● **PASSAGE SHOWN**
- - - - - - -

Review and approval: An application for a TUP shall be submitted and reviewed in conformance with the procedures contained in this section. Notice and public hearing requirements shall not apply to TUPs. The payment of an application fee, established by the City Commission, shall be included with the application for a TUP. All tax-exempt organizations that qualify under Section 501 of the Internal Revenue Code are exempt from payment of the fee, except for those with 501c4 tax exempt status. TUP applications shall be reviewed and approved by the Development Services Department or the City Commission, as provided for in subsections (1) and (2) below, who may impose reasonable conditions upon the TUP.

1.

Administrative approval: The establishment of the following uses shall require a TUP issued by the Development Services Department, with review from other City departments as necessary:

a.

Temporary sales offices and model homes established for the express purpose of marketing a real estate development project with final site plan and Broward County Plat approval. The model homes and sales offices shall be located on contiguous parcels or lots and limited to the property that is being marketed for sales.

b.

Seasonal sales lots offering products such as holiday or seasonal trees, pumpkins, or flowers; provided, however, that no TUP shall be issued for sales within public rights-of-way or for more than forty-five (45) days, unless the City Commission grants an extension. Firework and sparkler sales shall be subject to approval from the Development Services Department, Department of Building and Code Services, and Margate Fire Rescue Department.

c.

The City Commission may grant an extension of time for any TUP by application submitted to the Development Services Department subject to payment of double the fee for the initial application as specified on the fee schedule.

d.

- - - - - - -

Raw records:
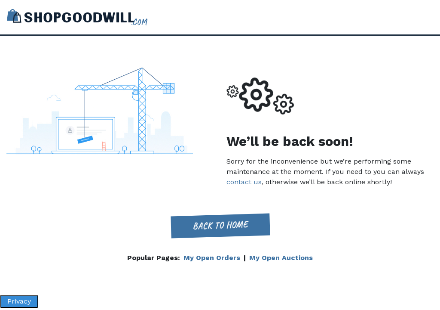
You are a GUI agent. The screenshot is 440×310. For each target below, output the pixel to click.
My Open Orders (211, 258)
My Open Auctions (281, 258)
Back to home (220, 225)
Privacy (19, 301)
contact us (244, 182)
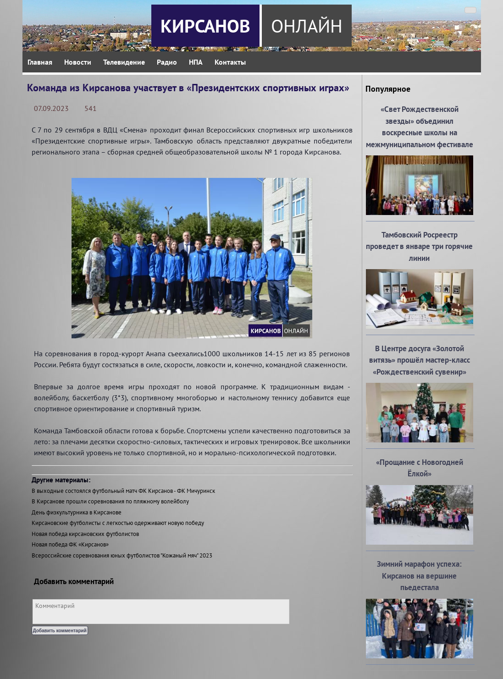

- - - - - - -

● **SET OF TASKS**
1. Name every department that the TUP text mentions by name.
2. Summarize the TUP text in two sentences.
Nothing in the records is needed here.

● **EXERCISE ANSWERS**
1.
Development Services Department
Department of Building and Code Services
Margate Fire Rescue Department

2. A TUP application must include a fee set by the City Commission, though organizations qualifying under Section 501 are exempt unless they hold 501c4 status, and no notice or public hearing is required. The Development Services Department can approve TUPs for temporary sales offices and model homes and for seasonal sales lots limited to forty-five days, and the City Commission may extend any TUP for double the initial fee.